38

Is there a way to apply the dos2unix command so that it runs against all of the files in a folder and it's subfolders? man dos2unix doesn't show any -r or similar options that would make this straight forward?

sam
  • 22,765

6 Answers6

53

find /path -type f -print0 | xargs -0 dos2unix --

8

Using bash:

shopt -s globstar
dos2unix **

The globstar shell option in bash enables the use of the ** glob. This works just like * but matches across / in pathnames (hence matching names in subdirectories too). This would work in a directory containing a moderate number of files in its subdirectories (not many thousands).

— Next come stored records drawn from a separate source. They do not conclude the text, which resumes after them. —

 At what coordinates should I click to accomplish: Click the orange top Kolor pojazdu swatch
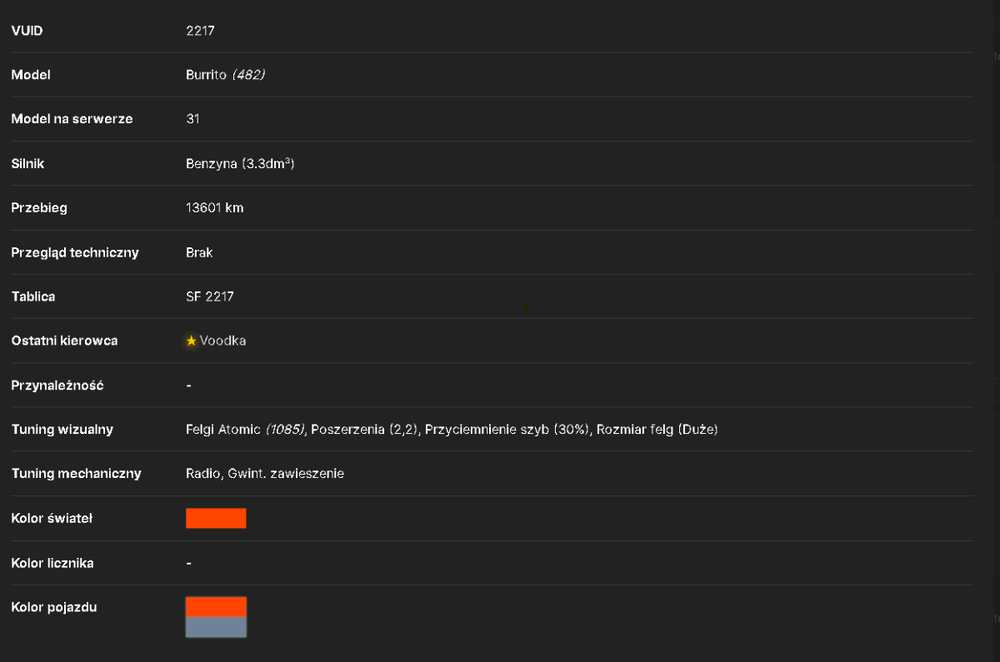click(216, 607)
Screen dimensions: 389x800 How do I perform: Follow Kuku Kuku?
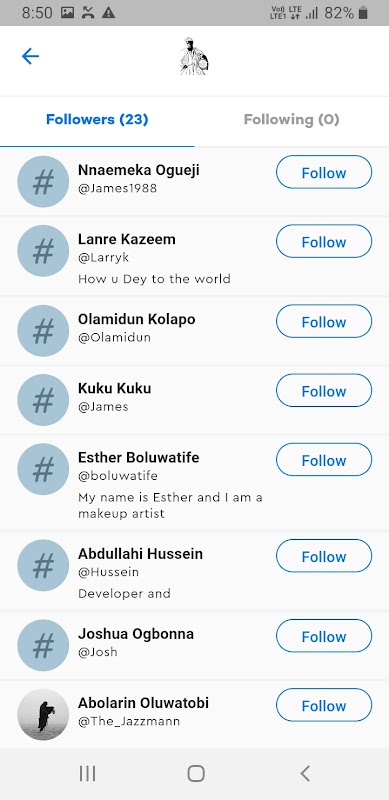point(324,391)
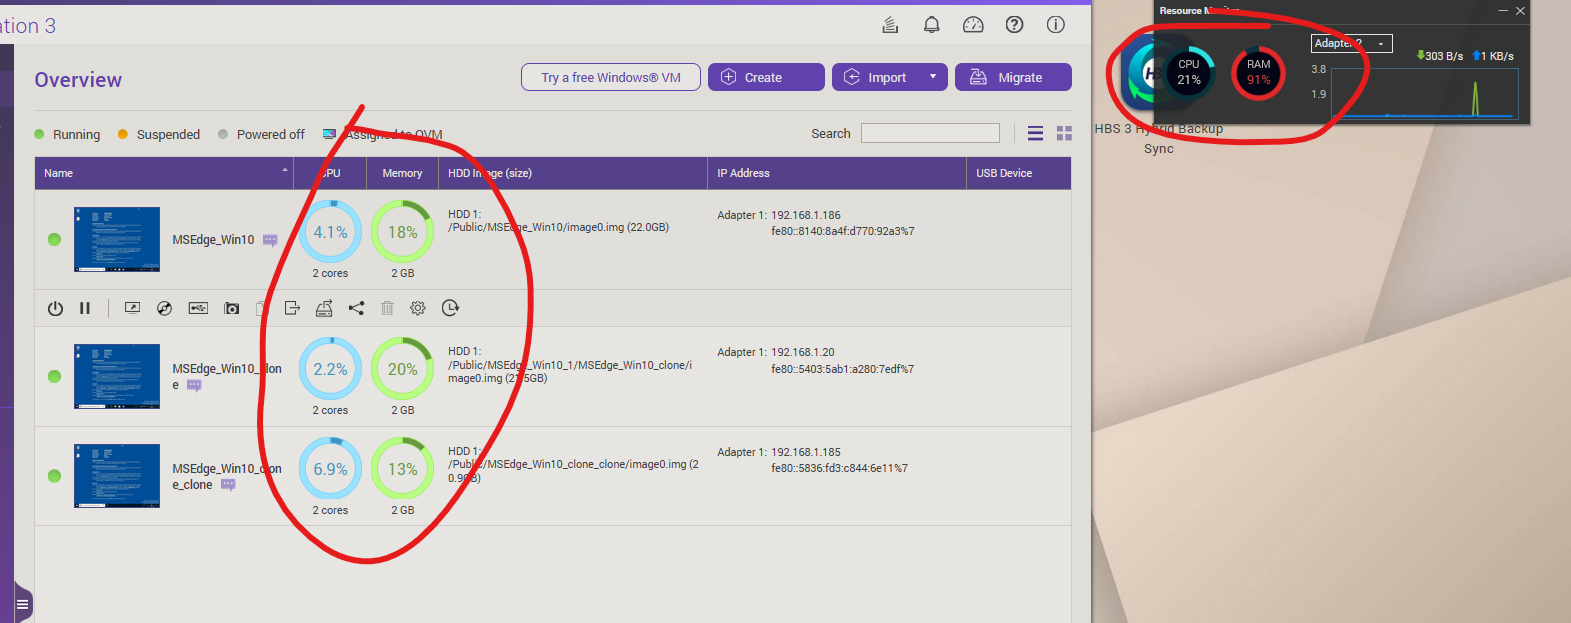The image size is (1571, 623).
Task: Switch to list view layout
Action: [1035, 133]
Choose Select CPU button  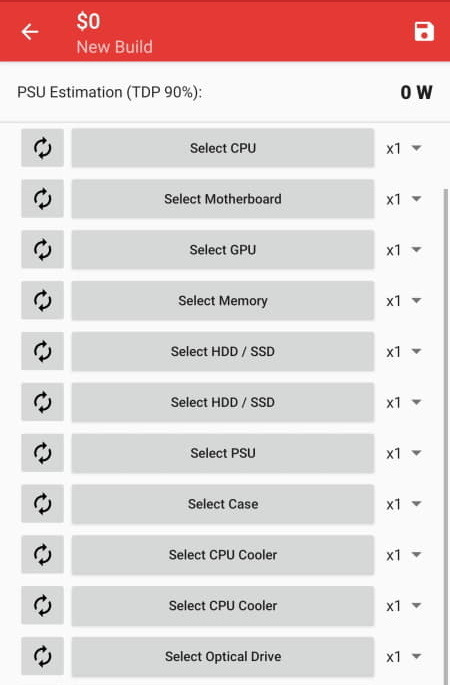(223, 148)
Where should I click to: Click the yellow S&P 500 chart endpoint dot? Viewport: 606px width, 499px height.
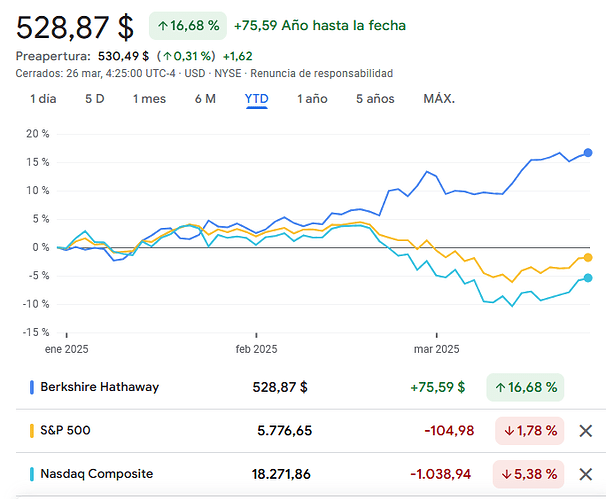click(588, 258)
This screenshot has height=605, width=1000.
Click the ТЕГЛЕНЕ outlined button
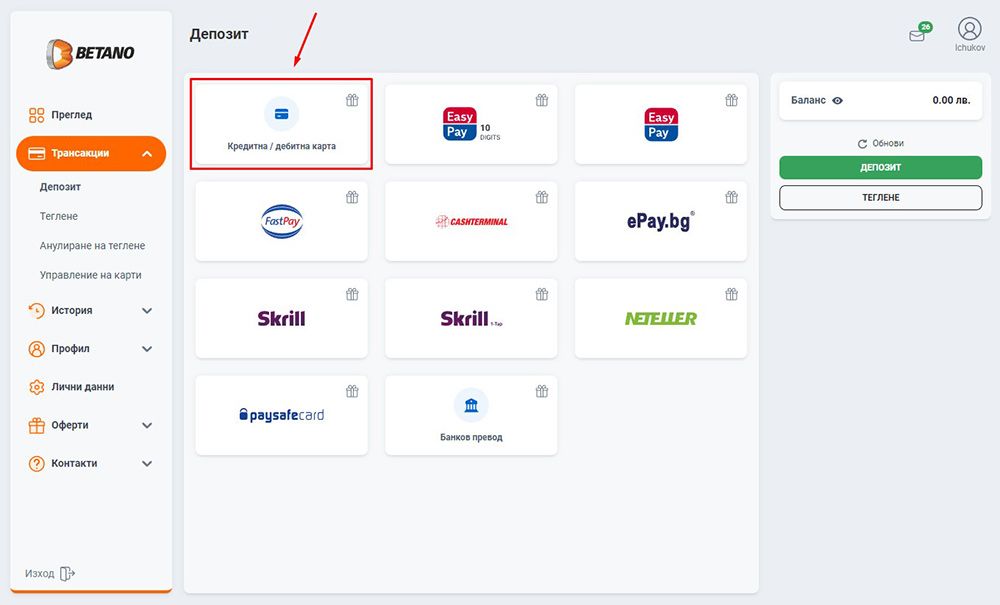880,198
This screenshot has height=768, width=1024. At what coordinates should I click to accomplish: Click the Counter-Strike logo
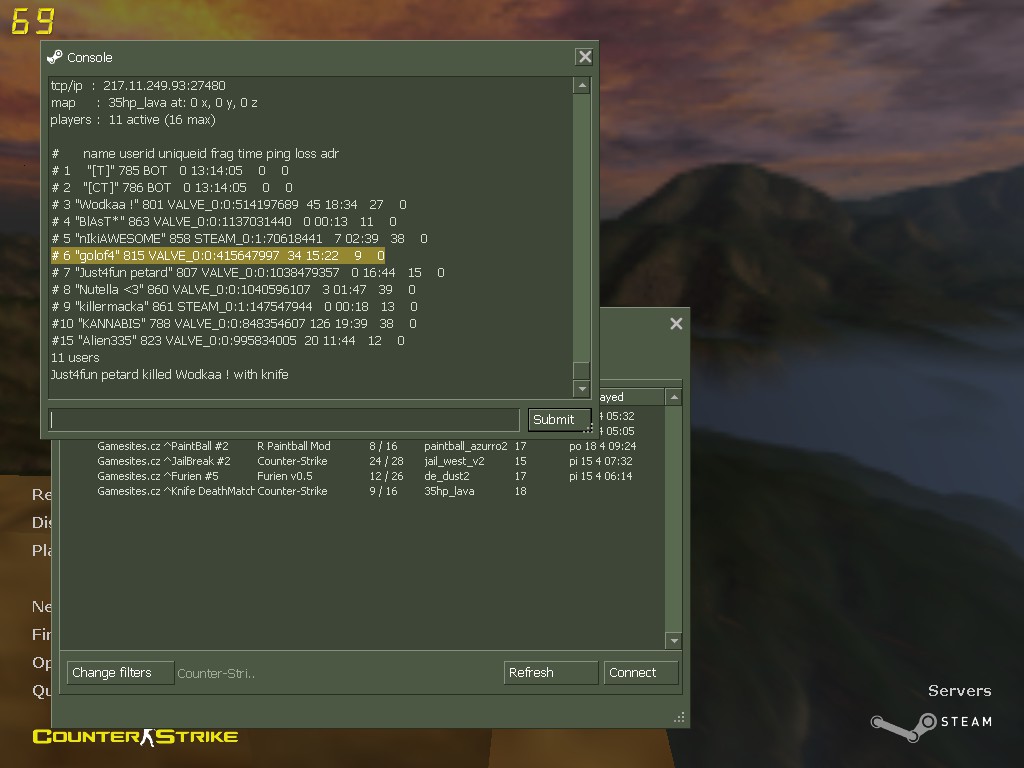[135, 737]
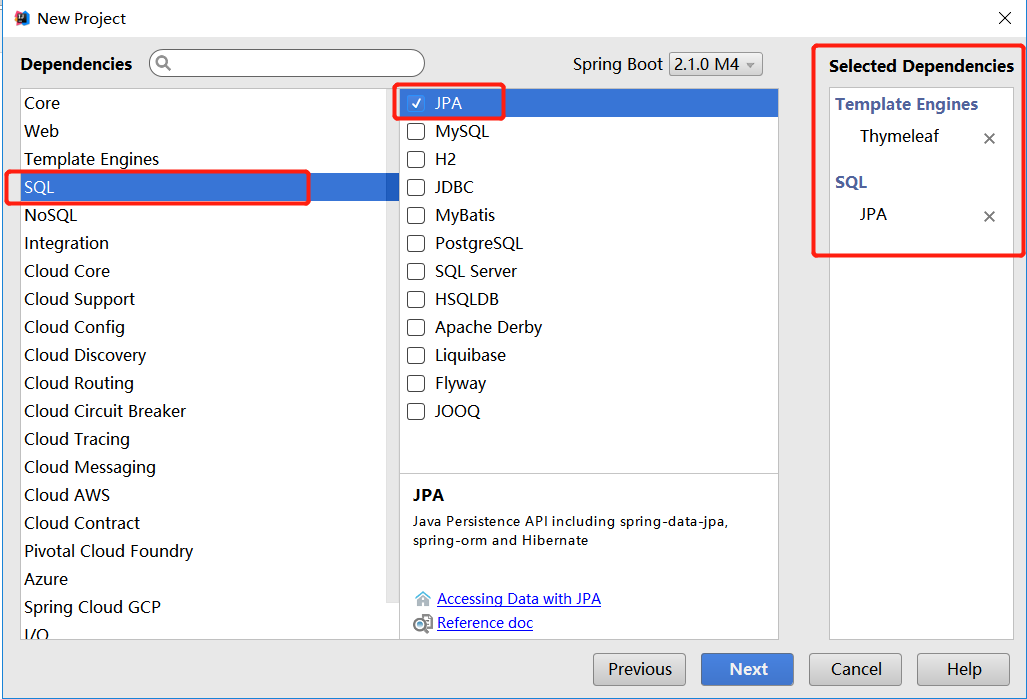Select the Web category
1027x699 pixels.
point(42,131)
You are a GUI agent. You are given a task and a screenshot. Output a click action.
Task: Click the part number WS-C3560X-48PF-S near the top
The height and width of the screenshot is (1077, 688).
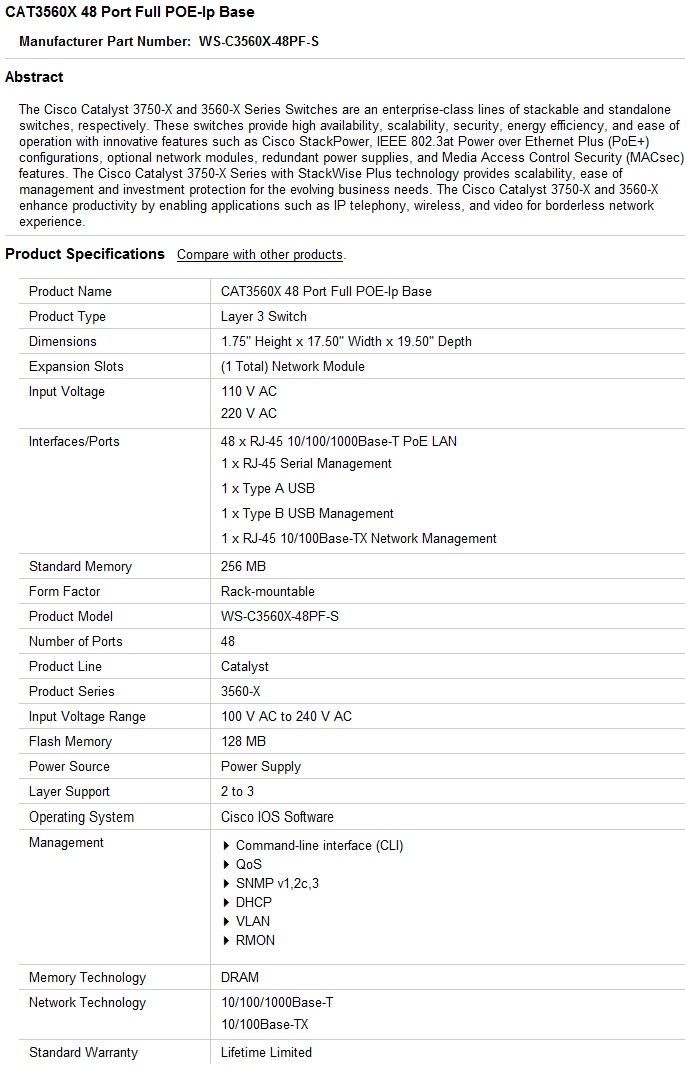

In the zsh and yash shells (with set -o extended-glob in yash), you would do

dos2unix **/*
Kusalananda
  • 333,661
6

Skipping binaries and hidden files were important for me:

This one worked well for me:

find . -type f -not -path '*/\.*' -exec grep -Il '.' {} \; | xargs -d '\n' -L 1 dos2unix -k

Which translates to: find all non-hidden files recursively in the current directory, then using grep, list all non-binary (-I) non-empty files, then pipe it into xargs (delimited by newlines) one file at a time to dos2unix and keep the original timestamp.

See also:

https://github.com/mdolidon/endlines

Rui F Ribeiro
  • 56,709
  • 26
  • 150
  • 232
phyatt
  • 607
5

You can use find to find all of the files in a directory structure that you want to run through your dos2unix command

find /path/to/the/files -type f -exec dos2unix {} \;

Take a look at the man pages for find, there are a lot of options that you can use to specify what gets evaluated

JayJay
  • 160
2

How to recursively run dos2unix (or any other command) on your desired directory or path using multiple processes

This answer also implicitly covers "how to use xargs".

I've combined the best from this answer, this answer, and this answer, to make my own answer, with 3 separate solutions depending on what you need:

  1. Run dos2unix (or any other command) on all files in an entire directory.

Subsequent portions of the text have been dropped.